How should I get the result $$\lim_{n \rightarrow \infty} \frac {e^n(2n)!}{(4n)^nn!}=\sqrt2$$ without relying on Stirling's formula or the Central Limit Theorem?

I am totally clueless. Can somebody help me?

Answer 1

This is based on the following lemma.

Lemma: If $f\in C^{1}[0,1] $ then $$\lim_{n\to\infty} \sum_{k=1}^{n}f\left(\frac{k}{n}\right)-n\int_{0}^{1}f(x)\,dx=\frac{f(1)-f(0)}{2}$$ (proof available here)

In the above lemma it is sufficient to assume the Riemann integrability of $f'$.

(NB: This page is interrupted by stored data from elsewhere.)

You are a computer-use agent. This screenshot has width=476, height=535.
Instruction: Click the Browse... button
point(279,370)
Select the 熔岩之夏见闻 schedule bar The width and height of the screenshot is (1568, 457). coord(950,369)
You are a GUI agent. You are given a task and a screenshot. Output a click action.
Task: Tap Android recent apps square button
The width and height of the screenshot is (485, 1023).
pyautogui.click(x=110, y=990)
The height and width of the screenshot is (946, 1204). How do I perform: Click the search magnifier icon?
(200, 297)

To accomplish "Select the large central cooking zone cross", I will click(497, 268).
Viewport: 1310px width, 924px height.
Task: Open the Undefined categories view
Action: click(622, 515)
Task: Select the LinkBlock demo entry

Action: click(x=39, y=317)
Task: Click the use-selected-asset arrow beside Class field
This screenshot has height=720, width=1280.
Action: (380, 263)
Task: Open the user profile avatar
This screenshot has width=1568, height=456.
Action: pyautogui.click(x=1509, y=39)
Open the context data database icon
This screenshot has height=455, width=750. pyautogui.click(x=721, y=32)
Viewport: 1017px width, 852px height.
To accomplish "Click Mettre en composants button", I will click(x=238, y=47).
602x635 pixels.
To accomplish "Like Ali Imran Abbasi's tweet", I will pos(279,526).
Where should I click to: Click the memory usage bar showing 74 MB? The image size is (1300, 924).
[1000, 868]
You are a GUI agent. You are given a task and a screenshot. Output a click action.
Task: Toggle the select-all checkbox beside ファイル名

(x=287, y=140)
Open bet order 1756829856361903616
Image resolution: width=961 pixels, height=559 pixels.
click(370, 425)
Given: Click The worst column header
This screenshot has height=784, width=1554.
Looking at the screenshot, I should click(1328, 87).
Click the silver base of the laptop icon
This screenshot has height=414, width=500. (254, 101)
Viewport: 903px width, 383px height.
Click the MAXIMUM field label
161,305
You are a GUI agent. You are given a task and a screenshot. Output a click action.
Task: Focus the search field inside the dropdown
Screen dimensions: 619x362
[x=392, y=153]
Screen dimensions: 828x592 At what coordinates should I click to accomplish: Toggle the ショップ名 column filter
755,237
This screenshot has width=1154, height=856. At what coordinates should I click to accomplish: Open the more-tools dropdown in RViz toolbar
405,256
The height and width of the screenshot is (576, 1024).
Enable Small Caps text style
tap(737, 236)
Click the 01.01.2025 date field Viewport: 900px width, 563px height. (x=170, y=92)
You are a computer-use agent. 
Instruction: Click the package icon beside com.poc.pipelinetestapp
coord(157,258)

If $a_n$ is the sequence in question and $L$ is the desired limit then we have \begin{align} \log L&=\log \lim_{n\to\infty}a_n\notag\\ &=\lim_{n\to \infty} \log a_n\notag \\ &=\lim_{n\to\infty} n\log\left(\frac{e}{4}\right)+\sum_{k=1}^{n}\log\left(1+\frac{k}{n}\right)\notag\\ &=\lim_{n\to\infty} \sum_{k=1}^{n}f\left(\frac{k}{n}\right)-n\int_{0}^{1}f(x)\,dx\notag \end{align} where $f(x) =\log(1+x)$. Using the lemma we see that $$\log L=\frac{\log 2}{2}$$ and hence $L=\sqrt{2}$.

Answer 2

Solution

According to Stirling's formula, $$n!=\sqrt{2\pi n} \left(\frac{n}{e}\right)^n \cdot e^{\frac{\theta}{12n}}~~,(0<\theta<1)$$

Hence, $$\lim_{n \rightarrow \infty} \frac {e^n(2n)!}{(4n)^nn!}=\lim_{n \to \infty}\frac{e^n\sqrt{4\pi n} \left(\frac{2n}{e}\right)^{2n} \cdot e^{\frac{\theta_1}{24n}}}{(4n)^n \sqrt{2\pi n} \left(\frac{n}{e}\right)^n \cdot e^{\frac{\theta_2}{12n}}}=\sqrt{2}.$$